§ Your assignment:
Repeat only the lines running from the beginning of the material through the line that contains "Given: Select the HP".

§ Supplied data:
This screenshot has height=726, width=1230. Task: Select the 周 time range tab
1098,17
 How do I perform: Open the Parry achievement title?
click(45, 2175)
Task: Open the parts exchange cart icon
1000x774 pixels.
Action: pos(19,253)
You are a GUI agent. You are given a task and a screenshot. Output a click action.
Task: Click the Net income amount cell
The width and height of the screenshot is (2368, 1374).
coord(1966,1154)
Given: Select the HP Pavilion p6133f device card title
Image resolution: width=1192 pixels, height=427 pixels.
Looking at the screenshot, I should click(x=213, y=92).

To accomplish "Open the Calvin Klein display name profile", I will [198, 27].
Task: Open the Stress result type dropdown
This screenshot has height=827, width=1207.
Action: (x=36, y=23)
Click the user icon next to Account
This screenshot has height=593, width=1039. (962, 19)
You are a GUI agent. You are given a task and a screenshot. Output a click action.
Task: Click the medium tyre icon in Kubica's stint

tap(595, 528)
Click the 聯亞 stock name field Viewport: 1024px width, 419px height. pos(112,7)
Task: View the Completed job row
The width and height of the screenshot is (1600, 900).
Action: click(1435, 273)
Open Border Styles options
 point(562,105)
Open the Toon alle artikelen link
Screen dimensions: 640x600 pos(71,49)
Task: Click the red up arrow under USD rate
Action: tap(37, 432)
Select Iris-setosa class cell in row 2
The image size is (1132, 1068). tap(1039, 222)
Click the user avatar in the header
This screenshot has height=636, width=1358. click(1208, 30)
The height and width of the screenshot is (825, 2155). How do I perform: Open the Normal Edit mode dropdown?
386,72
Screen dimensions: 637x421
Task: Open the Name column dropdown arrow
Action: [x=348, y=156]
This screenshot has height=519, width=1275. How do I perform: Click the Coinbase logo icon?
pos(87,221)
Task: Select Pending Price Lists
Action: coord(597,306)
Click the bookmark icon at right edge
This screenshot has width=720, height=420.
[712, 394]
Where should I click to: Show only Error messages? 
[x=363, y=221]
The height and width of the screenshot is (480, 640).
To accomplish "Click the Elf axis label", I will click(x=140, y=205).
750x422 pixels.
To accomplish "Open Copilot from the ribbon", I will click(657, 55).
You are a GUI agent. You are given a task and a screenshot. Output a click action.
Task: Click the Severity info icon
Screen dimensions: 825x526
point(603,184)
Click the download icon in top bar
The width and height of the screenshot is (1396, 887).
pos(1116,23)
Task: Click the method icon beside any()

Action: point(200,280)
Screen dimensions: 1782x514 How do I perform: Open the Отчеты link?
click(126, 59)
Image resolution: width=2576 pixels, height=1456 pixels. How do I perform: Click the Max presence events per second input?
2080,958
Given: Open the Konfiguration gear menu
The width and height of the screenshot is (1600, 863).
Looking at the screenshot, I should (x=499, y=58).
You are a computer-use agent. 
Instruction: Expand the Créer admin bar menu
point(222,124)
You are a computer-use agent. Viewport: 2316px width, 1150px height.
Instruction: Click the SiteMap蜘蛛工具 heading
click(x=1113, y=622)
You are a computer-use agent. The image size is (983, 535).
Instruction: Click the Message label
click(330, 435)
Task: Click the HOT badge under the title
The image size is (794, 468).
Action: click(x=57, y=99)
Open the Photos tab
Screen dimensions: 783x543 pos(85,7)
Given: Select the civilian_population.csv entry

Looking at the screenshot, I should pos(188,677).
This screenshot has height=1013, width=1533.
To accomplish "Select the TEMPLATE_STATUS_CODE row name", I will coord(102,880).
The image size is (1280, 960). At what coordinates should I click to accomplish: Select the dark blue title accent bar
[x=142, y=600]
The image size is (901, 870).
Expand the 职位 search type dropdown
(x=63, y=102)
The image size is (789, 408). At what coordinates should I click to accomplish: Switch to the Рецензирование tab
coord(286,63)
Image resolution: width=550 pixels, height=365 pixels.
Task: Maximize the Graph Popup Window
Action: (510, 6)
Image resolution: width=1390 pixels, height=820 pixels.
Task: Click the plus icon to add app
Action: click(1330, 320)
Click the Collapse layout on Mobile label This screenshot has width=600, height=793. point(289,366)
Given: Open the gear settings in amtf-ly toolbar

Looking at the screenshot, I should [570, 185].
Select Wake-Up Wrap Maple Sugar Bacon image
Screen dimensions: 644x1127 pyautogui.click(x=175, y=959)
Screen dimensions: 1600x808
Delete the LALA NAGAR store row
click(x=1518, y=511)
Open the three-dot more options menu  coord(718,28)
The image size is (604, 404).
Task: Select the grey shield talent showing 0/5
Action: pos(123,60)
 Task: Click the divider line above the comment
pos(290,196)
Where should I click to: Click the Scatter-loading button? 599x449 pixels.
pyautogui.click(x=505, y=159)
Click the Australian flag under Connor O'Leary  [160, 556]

§ Written answer:
This screenshot has height=726, width=1230. Task: Select the 周 time range tab
1098,17
 How do I perform: Open the Parry achievement title?
click(45, 2175)
Task: Open the parts exchange cart icon
1000x774 pixels.
Action: pos(19,253)
You are a GUI agent. You are given a task and a screenshot. Output a click action.
Task: Click the Net income amount cell
The width and height of the screenshot is (2368, 1374).
coord(1966,1154)
Given: Select the HP Pavilion p6133f device card title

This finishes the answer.